Amanhecia
o sol e lá estava o unicórnio pastando no jardim da Princesa. Por entre
flores olhava a janela do quarto onde ele vinha cumprimentar o dia.
Depois esperava vê-la no balcão, e, quando o pezinho pequeno pisava no
primeiro degrau da escadaria descendo ao jardim, fugia o unicórnio para o
escuro da floresta.
Um dia, indo o Rei de manhã cedo visitar a filha em seus aposentos, viu o unicórnio na moita de lírios.
Quero esse animal para mim.

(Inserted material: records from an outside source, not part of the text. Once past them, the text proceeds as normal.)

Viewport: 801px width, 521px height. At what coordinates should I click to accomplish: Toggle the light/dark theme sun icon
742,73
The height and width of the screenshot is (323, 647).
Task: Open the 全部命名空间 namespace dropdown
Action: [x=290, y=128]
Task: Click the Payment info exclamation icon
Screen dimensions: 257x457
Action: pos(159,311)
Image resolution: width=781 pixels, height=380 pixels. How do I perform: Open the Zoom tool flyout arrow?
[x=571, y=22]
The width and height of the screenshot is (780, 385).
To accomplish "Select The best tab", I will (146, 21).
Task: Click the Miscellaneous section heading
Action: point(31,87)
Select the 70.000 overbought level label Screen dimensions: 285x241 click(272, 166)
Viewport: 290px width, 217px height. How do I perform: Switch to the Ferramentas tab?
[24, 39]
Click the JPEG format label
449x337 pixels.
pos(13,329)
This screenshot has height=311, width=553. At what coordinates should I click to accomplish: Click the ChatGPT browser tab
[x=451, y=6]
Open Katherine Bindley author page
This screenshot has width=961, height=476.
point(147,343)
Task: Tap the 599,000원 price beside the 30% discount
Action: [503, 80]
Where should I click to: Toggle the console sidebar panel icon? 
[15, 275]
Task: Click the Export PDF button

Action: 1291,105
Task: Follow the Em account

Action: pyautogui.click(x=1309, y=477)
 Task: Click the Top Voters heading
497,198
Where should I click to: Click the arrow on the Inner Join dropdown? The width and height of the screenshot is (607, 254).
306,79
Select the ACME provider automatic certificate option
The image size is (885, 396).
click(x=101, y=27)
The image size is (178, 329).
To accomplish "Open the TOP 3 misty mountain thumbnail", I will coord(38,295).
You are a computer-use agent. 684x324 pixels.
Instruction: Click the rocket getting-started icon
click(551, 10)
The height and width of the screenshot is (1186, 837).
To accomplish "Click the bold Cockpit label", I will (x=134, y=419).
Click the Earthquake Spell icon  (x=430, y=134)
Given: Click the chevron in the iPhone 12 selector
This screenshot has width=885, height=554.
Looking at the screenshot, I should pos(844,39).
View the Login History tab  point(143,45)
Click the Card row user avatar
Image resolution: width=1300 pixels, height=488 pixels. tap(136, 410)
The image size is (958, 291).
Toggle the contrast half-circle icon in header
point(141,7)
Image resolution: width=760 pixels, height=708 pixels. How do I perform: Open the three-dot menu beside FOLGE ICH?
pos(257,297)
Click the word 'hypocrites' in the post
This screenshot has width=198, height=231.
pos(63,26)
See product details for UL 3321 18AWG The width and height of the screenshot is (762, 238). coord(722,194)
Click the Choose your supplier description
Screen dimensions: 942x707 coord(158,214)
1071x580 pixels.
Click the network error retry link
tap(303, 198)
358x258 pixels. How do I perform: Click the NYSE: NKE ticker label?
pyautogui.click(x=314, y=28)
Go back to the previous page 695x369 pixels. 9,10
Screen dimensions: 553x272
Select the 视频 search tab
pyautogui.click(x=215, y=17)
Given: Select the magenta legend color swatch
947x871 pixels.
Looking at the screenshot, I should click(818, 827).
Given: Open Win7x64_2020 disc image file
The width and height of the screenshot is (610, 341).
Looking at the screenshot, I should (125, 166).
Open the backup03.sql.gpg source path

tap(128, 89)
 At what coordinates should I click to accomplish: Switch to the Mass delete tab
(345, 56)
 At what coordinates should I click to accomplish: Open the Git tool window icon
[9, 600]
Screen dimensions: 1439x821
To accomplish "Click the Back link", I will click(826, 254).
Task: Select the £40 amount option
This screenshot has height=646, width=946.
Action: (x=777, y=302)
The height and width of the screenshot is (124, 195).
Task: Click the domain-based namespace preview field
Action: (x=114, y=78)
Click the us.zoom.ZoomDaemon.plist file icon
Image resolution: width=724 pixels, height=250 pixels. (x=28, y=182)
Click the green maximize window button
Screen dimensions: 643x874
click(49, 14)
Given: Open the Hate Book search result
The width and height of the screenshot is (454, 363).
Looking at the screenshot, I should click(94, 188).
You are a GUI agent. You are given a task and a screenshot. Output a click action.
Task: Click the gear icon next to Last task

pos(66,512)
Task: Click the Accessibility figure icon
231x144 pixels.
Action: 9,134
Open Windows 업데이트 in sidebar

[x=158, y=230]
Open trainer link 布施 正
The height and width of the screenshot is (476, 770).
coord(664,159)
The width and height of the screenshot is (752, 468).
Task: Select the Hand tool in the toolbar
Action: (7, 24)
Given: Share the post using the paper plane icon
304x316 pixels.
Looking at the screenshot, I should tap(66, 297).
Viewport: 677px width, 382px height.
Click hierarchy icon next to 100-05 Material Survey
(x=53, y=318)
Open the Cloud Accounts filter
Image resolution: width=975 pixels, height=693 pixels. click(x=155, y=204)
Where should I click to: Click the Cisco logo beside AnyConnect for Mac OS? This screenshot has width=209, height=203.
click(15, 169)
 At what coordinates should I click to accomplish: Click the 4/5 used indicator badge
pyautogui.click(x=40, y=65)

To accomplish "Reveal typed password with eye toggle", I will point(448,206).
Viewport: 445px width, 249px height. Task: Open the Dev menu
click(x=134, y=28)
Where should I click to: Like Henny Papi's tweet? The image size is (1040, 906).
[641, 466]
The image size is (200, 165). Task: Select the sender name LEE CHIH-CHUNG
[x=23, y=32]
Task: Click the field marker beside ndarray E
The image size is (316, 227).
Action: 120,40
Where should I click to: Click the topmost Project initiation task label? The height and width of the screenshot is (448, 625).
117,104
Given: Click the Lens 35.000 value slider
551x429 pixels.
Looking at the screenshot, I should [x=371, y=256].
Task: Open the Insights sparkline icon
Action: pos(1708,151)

E imediatamente ordenou a caçada.
Durante
dias o Rei e seus cavaleiros caçaram o unicórnio nas florestas e nas
campinas. Galopavam os cavalos, corriam os cães e, quando todos estavam
certos de tê-lo encurralado, perdiam sua pista, confundindo-se no
rastro.
Durante noites o rei e seus cavaleiros acamparam ao redor de fogueiras ouvindo no escuro o relincho cristalino do unicórnio.
Um dia, mais nada. Nenhuma pegada, nenhum sinal de sua presença. E silêncio nas noites.
Desapontado,
o rei ordenou a volta ao castelo. E logo ao chegar foi ao quarto da
filha contar o acontecido. A princesa penalizada com a derrota do pai,
prometeu que dentro de três luas lhe daria o unicórnio de presente.
Durante
três noites trançou com fios de seus cabelos uma rede de ouro. De manhã
vigiava a moita de lírios do jardim. E no nascer do quarto dia , quando
o sol encheu com a primeira luz os cálices brancos, ela lançou a rede
aprisionando o unicórnio.
Preso nas malhas de ouro, olhava o unicórnio aquela que mais amava, agora sua dona, e que dele nada sabia.
A
princesa aproximou-se. Que animal era aquele de olhos tão mansos retido
pela artimanha de suas tranças? Veludo do pelo, lacre dos cascos, e
desabrochando no meio da testa, espinho de marfim, o chifre único que
apontava ao céu.
Doce
língua de unicórnio lambeu a mão que o retinha. A princesa estremeceu,
afrouxou os laços da rede, o unicórnio ergueu-se nas patas finas.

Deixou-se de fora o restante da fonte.